*** Passage donné

Liturgie de la Passion : le pape encouragé à abattre les détritus du passé, obstacles
à l'évangélisation
A 17 heures, le pape François a commencé à présider la célébration de la Passion du
Seigneur dans la basilique Saint-Pierre. Dans la basilique, aucune fleur, aucun cierge,
un autel dénudé, sans aucun apparat pour cette liturgie de la Parole, ce temps d’adoration
de la Croix et de la communion.
Au début de la célébration, François a enlevé
sa mitre et s’est allongé sur le sol de la basilique, se prosternant en silence devant
l’autel, un geste qu’avait également accompli le pape émérite Benoît XVI au début
de son pontificat.
L’homélie a été prononcée, comme c’est la tradition, par
le prédicateur de la Maison pontificale. Le père Raniero Cantalamessa a implicitement
encouragé le pape François à abattre dans l’Eglise toutes les détritus du passé qui
entravent l’évangélisation.

******
*** Lignes de données

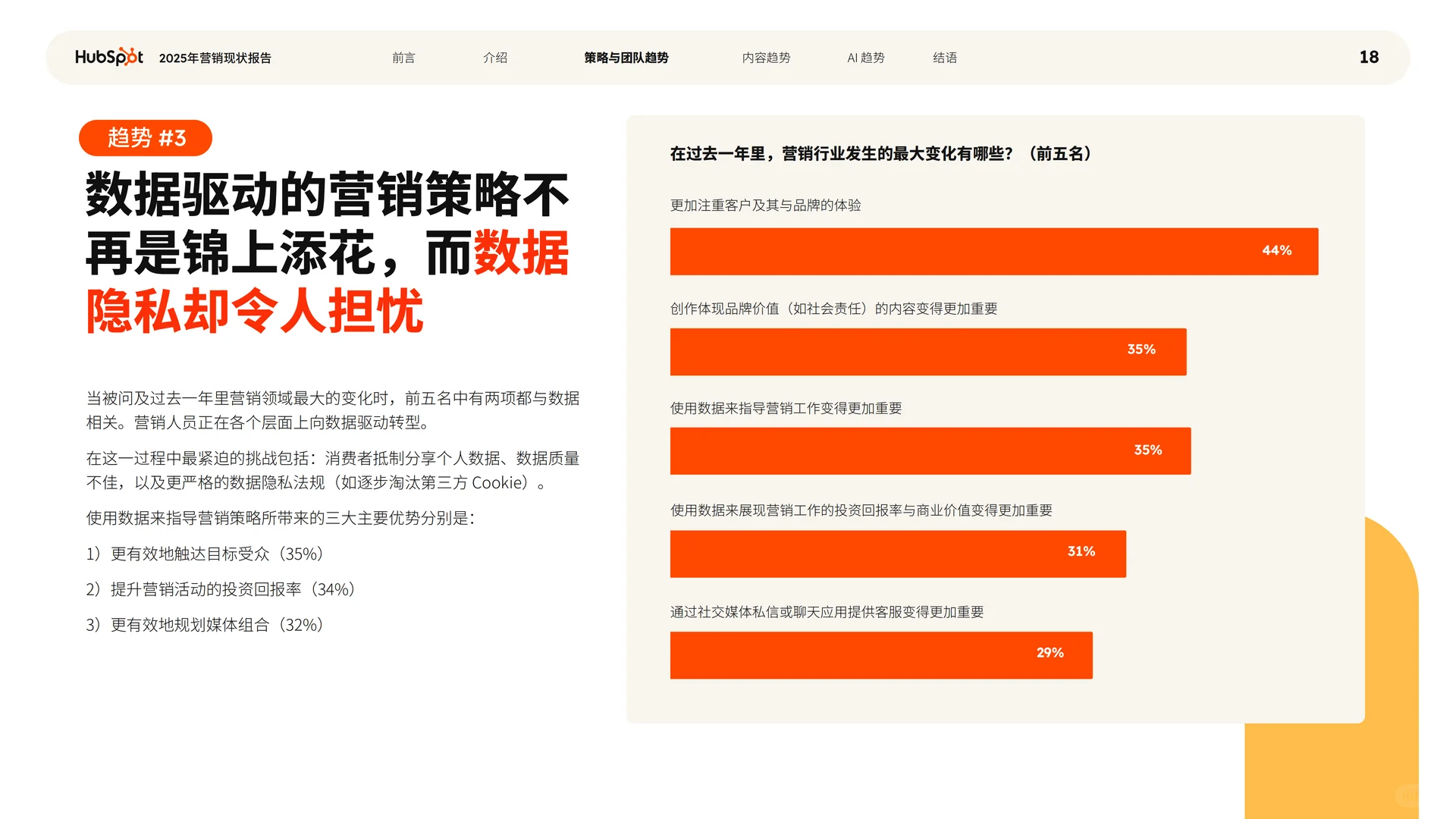The width and height of the screenshot is (1456, 819).
Task: Select the 趋势 #3 badge
Action: click(x=146, y=137)
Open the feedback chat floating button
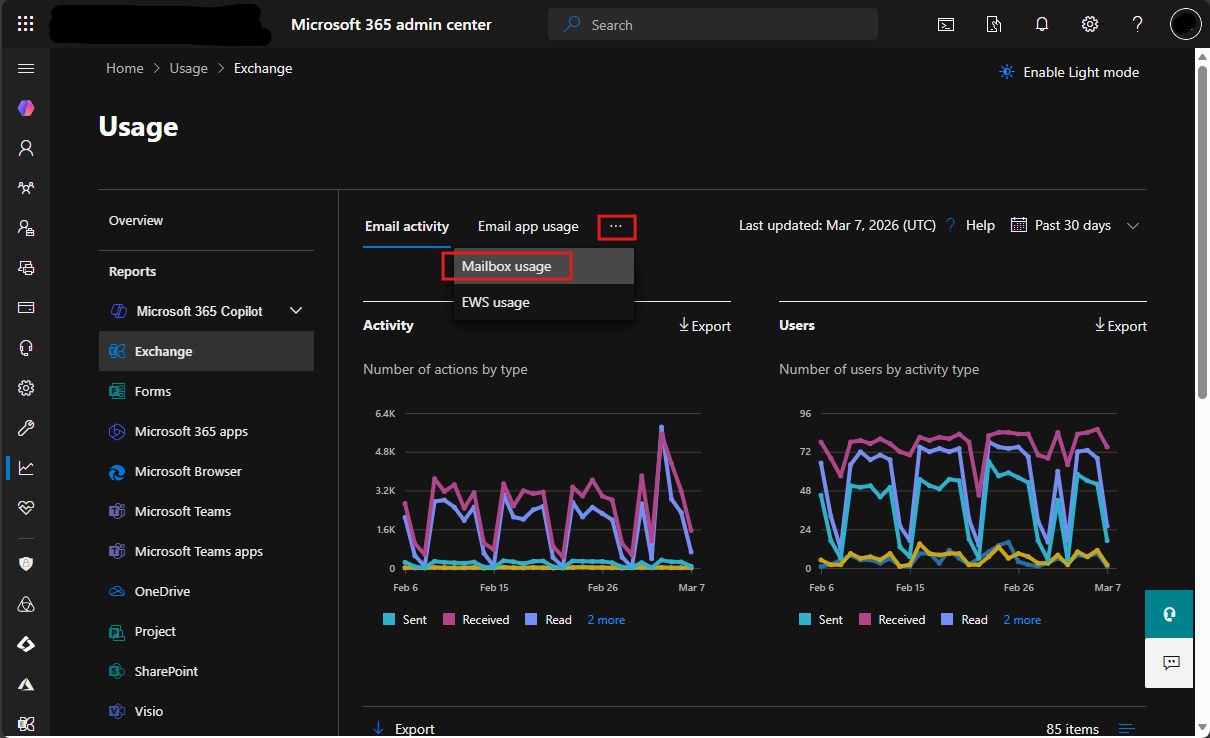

******

Consigne:
Traduisez en anglais cette phrase du passage donné : « A 17 heures, le pape François a commencé à présider la célébration de la Passion du Seigneur dans la basilique Saint-Pierre. »

Solution:
At 5 p.m., Pope Francis began presiding over the celebration of the Lord's Passion in St. Peter's Basilica.